**Data**
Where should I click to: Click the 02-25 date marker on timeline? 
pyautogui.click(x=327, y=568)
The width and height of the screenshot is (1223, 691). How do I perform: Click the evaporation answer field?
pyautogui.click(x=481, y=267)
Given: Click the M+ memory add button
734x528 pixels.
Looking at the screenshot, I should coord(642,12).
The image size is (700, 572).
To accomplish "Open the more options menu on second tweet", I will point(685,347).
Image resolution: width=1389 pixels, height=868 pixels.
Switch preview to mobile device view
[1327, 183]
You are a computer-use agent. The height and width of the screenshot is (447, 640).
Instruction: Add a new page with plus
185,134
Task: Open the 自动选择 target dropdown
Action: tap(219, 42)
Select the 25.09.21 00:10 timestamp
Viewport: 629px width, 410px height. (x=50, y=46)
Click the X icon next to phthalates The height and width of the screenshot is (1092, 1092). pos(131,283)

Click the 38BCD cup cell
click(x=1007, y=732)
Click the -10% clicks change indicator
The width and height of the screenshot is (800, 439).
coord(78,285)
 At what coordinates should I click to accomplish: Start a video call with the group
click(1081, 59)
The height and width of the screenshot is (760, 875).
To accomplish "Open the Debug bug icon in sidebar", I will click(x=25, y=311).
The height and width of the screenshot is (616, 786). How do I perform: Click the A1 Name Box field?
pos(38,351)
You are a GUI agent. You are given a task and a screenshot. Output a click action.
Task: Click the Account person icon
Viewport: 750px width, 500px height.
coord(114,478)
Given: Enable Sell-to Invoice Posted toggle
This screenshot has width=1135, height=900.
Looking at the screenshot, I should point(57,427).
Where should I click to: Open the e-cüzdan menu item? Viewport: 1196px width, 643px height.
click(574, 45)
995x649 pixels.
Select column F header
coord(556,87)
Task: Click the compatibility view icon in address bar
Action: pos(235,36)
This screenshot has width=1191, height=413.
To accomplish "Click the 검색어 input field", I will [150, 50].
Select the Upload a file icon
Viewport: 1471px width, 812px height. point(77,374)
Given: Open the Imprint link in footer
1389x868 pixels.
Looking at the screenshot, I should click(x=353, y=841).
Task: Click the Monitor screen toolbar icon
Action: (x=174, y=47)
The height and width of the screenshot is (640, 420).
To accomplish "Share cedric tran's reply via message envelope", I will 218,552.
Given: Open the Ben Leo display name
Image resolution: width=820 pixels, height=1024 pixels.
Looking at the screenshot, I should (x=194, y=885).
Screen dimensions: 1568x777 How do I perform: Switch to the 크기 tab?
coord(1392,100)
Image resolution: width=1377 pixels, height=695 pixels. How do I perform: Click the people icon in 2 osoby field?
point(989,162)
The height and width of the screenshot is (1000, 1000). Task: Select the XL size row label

**Exercise**
Return exactly the line that contains "Given: Open the Imprint link in footer" and every line after it, through the last line of the records.

**Expected answer**
Given: Open the Imprint link in footer
1389x868 pixels.
Looking at the screenshot, I should click(x=353, y=841).
Task: Click the Monitor screen toolbar icon
Action: (x=174, y=47)
The height and width of the screenshot is (640, 420).
To accomplish "Share cedric tran's reply via message envelope", I will 218,552.
Given: Open the Ben Leo display name
Image resolution: width=820 pixels, height=1024 pixels.
Looking at the screenshot, I should (x=194, y=885).
Screen dimensions: 1568x777 How do I perform: Switch to the 크기 tab?
coord(1392,100)
Image resolution: width=1377 pixels, height=695 pixels. How do I perform: Click the people icon in 2 osoby field?
point(989,162)
The height and width of the screenshot is (1000, 1000). Task: Select the XL size row label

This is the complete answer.